A la fecha, sigo sin encontrar a los desaparecidos, pero el tamaño de la incertidumbre me ha hecho perder toda inocencia o ingenuidad acerca de la naturaleza de los sistemas políticos, ya sean autoritarios o pretendidamente democráticos. Un Estado cualquiera arrasará con todo aquello que interfiera en la consecución de fines unilateralmente establecidos.
En lo personal, en el sacrificio de toda una generación que dio su vida para cambiar el mundo, y en la lucha tenaz de las víctimas contra el terror institucionalizado, he encontrado razones de peso para restituir mi confianza en el género humano, tan resquebrajada por la abundancia de "individuos" como Luis Echeverría, Mario Moya, Fernando Gutiérrez Barrios, Luis de la Barreda, Miguel Nazar, Hermenegildo Cuenca, Francisco Quirós Hermosillo, Mario Acosta Chaparro, similares y conexos, en México y el mundo. No importa cuánto nos puedan sorprender con sus innovaciones en la tecnología del exterminio, mientras haya hombres y mujeres dispuestos a resistir la cotidianidad de la barbarie.

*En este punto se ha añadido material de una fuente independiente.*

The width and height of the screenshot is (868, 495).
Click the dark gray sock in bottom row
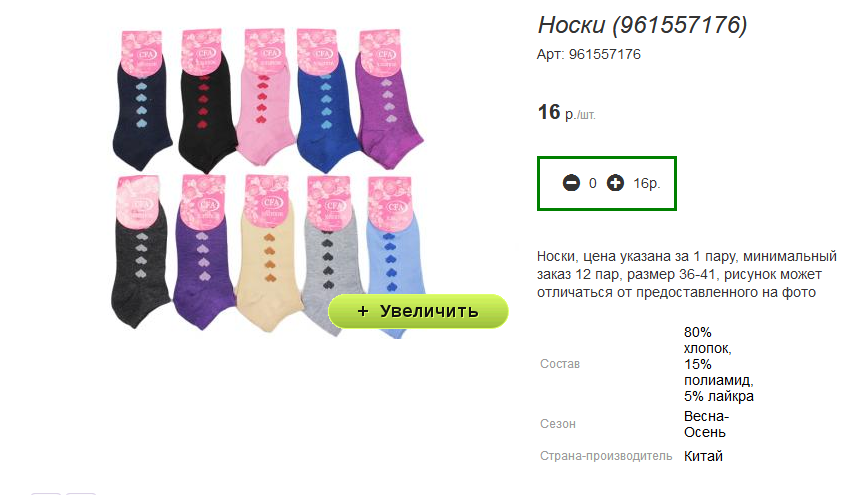(x=140, y=252)

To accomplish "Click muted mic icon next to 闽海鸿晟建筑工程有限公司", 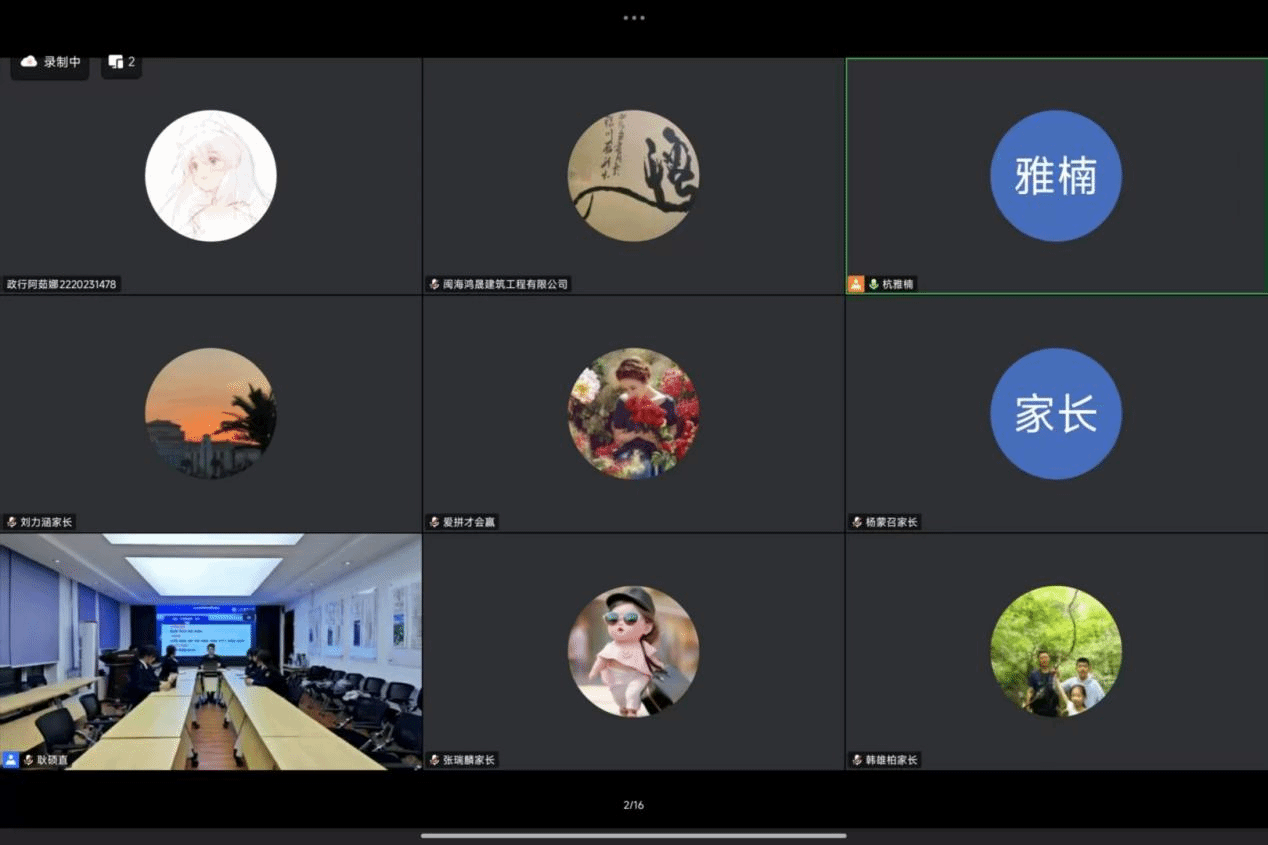I will tap(434, 284).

Considero que reivindicar la memoria de la "guerra sucia" en general y la de los desaparecidos en particular no es un mero ejercicio nostálgico u ocioso, es en última instancia un problema de definición existencial que nos permite responder a las preguntas: ¿qué hemos sido? ¿cómo queremos ser? Tengo la profundísima convicción de que los desaparecidos y los asesinados por razones políticas le hicieron falta no sólo a sus padres, esposos e hijos, nos hicieron mucha, mucha falta a todos para construir un mejor país. O por lo menos, uno en el que haya igualdad de oportunidades para todos, la rapiña de las elites sea sujeta a regulación social, el Estado no renuncie a patrocinar el bienestar común, el narcotráfico no sea simultáneamente promovido y combatido por las instituciones y los políticos, policías y militares que cometieron crímenes contra la humanidad no se paseen impunemente por México y el mundo, recibiendo condecoraciones y reconocimientos a su trayectoria. Creo que con eso me conformaría. Claro, también con que no tuviéramos que volver a poner a un ciudadano en un censo o estadística sobre desaparecidos, ni a llevar recuentos macabros sobre las décadas en que hemos permitido que se vulnere flagrantemente la dignidad humana.

1 comentario:

HellStein dijo...

Hasta este momento no tenía idea de la existencia de esa "guerra sucia"; creo que es un capítulo en la historia de la cual nosotros lo jóvenes no somos informados.

Incluso el movimiento del 68 es algo que pareciese que quiere ser ocultado; un tema que difícilmente es tratado en las escuelas ( en mi caso).

Agradezco la información aquí proporcionada. Había escuchado comentarios acerca de esos "desaparecidos" pero nunca imaginé la magnitud del asunto.

Espero que algún día llegasen a esclarecerse dichos sucesos, y no estén ocultos en la negra mente de políticos corruptos.